BEGIN Excerpt

The path argument is used to specify the location of the target to download within the source repository at url. path can specify any file or directory tracked by either Git or DVC (including paths inside tracked directories). Note that DVC-tracked targets must be found in a dvc.yaml or .dvc file of the repo.

⚠️ DVC repos should have a default DVC remote containing the target actual for this command to work. The only exception is for local repos, where DVC will try to copy the data from its cache first.

See dvc import-url to download and track data from other supported locations such as S3, SSH, HTTP, etc.

After running this command successfully, the imported data is placed in the current working directory (unless -o is used) with its original file name e.g. data.txt. An import stage (.dvc file) is also created in the same location, extending the name of the imported data e.g. data.txt.dvc – similar to having used dvc run to generate the data as a stage output.

.dvc files support references to data in an external DVC repository (hosted on a Git server). In such a .dvc file, the deps field specifies the remote url and data path, and the outs field contains the corresponding local path in the workspace. It records enough metadata about the imported data to enable DVC efficiently determining whether the local copy is out of date.

⚠️ DVC won't push or pull imported data to/from remote storage, it will rely on it's original source.

To actually version the data, git add (and git commit) the import stage.

Note that import stages are considered always frozen, meaning that if you run dvc repro, they won't be updated. Use dvc update to update the downloaded data artifact from the source repo.

Also note that chained imports (importing data that was imported into the source repo at url) are not supported.

END Excerpt

Write the next part of the excerpt on the dvc import command, starting after its last sentence. The data that comes next is not needed.

BEGIN Provided data

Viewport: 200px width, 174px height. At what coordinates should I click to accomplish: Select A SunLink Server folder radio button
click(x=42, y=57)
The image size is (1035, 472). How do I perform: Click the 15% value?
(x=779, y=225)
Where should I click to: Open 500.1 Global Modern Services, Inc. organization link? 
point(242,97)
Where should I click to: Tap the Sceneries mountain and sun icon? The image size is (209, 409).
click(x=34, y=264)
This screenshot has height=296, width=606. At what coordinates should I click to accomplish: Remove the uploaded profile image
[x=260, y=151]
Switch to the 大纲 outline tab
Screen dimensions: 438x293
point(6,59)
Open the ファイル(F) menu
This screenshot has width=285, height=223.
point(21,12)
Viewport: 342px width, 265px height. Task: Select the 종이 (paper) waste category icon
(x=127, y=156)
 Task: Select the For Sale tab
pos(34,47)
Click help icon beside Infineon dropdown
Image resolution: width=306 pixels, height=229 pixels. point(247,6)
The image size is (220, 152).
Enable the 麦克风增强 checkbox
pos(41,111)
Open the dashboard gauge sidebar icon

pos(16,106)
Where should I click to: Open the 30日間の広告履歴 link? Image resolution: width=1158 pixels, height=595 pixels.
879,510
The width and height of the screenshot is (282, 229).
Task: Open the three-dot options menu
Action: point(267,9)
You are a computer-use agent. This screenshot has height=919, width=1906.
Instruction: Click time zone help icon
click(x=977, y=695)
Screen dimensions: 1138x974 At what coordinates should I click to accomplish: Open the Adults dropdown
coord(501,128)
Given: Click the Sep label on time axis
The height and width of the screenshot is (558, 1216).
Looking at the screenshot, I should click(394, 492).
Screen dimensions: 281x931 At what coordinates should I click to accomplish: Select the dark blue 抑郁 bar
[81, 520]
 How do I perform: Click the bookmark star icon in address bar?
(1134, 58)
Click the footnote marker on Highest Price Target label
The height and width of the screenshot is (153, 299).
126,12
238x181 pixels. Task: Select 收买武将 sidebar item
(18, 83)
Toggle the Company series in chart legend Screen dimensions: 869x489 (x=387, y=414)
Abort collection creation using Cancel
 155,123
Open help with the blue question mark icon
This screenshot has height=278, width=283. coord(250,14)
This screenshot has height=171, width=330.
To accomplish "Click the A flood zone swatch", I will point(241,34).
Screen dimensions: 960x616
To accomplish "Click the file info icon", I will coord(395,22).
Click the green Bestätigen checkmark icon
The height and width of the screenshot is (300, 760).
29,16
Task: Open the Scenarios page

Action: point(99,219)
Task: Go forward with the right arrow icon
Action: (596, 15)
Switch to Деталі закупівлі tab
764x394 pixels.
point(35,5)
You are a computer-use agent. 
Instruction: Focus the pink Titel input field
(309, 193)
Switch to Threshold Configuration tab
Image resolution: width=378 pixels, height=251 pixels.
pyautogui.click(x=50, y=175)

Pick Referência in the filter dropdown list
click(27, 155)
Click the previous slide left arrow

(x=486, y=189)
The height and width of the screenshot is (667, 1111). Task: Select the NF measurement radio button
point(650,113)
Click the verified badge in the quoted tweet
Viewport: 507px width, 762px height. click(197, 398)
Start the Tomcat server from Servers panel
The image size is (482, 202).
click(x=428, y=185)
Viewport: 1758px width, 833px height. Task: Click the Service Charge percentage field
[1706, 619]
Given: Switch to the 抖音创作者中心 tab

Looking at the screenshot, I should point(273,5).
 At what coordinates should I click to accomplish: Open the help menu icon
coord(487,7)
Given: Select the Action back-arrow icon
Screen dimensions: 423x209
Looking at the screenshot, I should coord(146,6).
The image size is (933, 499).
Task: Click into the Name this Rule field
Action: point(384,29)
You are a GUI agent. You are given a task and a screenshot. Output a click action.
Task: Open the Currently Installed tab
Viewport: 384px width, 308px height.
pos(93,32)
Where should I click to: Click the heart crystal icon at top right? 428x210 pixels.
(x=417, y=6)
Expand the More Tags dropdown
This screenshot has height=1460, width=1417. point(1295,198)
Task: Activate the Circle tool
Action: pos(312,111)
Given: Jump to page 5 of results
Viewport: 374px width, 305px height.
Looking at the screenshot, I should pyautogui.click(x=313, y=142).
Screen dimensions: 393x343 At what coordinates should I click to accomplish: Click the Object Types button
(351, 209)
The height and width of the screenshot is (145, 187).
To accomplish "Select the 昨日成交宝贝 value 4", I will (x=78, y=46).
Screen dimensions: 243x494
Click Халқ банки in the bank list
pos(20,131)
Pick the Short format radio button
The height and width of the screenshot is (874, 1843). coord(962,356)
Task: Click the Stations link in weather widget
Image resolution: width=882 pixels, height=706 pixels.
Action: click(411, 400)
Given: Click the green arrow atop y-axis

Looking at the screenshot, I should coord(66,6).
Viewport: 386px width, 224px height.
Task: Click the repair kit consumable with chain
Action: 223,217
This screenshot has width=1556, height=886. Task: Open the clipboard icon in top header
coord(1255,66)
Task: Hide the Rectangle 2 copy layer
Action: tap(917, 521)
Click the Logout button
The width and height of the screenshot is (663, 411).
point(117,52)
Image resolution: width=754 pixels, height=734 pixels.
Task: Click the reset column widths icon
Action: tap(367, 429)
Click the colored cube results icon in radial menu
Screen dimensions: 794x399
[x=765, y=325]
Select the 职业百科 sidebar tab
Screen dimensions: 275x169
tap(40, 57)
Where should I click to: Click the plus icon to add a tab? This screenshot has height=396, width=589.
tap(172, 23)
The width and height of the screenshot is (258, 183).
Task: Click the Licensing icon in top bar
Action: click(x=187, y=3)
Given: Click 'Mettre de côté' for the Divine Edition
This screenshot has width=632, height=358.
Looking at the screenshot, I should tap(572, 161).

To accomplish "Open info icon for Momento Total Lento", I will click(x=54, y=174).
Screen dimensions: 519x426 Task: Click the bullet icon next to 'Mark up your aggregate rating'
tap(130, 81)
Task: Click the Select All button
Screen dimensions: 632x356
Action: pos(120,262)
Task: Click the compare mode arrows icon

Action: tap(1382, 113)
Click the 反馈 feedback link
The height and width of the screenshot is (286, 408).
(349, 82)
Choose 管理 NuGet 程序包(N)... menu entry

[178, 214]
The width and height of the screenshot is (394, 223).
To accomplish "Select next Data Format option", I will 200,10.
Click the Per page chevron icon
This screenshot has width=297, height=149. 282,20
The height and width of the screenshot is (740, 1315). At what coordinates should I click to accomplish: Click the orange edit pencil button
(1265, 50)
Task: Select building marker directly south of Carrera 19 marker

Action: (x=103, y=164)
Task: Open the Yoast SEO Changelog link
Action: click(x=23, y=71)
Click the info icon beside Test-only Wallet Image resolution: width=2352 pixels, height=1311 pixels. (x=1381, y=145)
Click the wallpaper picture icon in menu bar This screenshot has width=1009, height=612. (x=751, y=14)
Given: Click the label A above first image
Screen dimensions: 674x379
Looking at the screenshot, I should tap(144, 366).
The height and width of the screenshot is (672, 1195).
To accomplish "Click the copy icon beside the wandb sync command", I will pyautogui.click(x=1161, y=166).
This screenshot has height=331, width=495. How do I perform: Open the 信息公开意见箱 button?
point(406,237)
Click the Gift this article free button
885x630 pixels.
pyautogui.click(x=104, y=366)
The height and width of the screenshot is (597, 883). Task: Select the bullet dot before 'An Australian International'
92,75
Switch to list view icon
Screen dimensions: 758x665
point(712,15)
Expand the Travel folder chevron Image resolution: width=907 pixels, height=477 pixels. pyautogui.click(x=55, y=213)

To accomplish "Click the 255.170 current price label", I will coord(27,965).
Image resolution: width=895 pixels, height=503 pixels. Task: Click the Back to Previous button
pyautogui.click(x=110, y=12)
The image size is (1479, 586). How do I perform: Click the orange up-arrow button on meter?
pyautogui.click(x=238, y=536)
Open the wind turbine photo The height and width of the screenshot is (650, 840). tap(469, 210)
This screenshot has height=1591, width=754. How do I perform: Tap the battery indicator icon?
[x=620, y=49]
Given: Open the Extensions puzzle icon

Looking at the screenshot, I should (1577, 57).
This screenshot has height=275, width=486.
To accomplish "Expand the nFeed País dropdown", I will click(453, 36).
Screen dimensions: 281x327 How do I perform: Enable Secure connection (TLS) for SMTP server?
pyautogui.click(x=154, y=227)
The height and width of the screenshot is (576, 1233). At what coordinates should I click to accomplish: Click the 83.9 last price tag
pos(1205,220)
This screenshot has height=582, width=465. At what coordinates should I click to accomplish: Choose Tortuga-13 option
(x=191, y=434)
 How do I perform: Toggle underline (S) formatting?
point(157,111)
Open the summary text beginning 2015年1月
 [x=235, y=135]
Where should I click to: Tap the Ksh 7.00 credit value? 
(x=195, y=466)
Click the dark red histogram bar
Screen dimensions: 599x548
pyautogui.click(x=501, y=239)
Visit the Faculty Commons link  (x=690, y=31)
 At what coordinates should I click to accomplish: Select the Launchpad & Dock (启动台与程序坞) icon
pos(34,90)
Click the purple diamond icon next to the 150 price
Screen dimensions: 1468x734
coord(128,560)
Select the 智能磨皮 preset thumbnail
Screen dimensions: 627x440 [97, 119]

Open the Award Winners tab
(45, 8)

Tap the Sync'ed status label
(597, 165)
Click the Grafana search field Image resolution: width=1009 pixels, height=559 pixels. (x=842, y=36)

END Provided data

_The result_.
Options

  • -o <path>, --out <path> - specify a path to the desired location in the workspace to place the downloaded file or directory (instead of using the current working directory). Directories specified in the path must already exist, otherwise this command will fail.
  • --file <filename> - specify a path and/or file name for the .dvc file created by this command (e.g. --file stages/stage.dvc). This overrides the default file name: <file>.dvc, where <file> is the desired file name of the imported data (out).
  • --rev <commit> - commit hash, branch or tag name, etc. (any Git revision) of the repository to download the file or directory from. The latest commit in master (tip of the default branch) is used by default when this option is not specified.

    Note that this adds a rev field in the import stage that fixes it to the revision. This can impact the behavior of dvc update (see the Importing and updating fixed revisions example below).

  • --no-exec - create the import .dvc file without actually downloading the file or directory. E.g. if the file or directory already exists, this can be used to skip the download. The data hash is not calculated when this option is used, only the import metadata is saved to the .dvc file. dvc commit <out>.dvc can be used if the data hashes are needed in the .dvc file, and to save existing data to the cache.
  • --desc <text> - user description of the data (optional). This doesn't affect any DVC operations.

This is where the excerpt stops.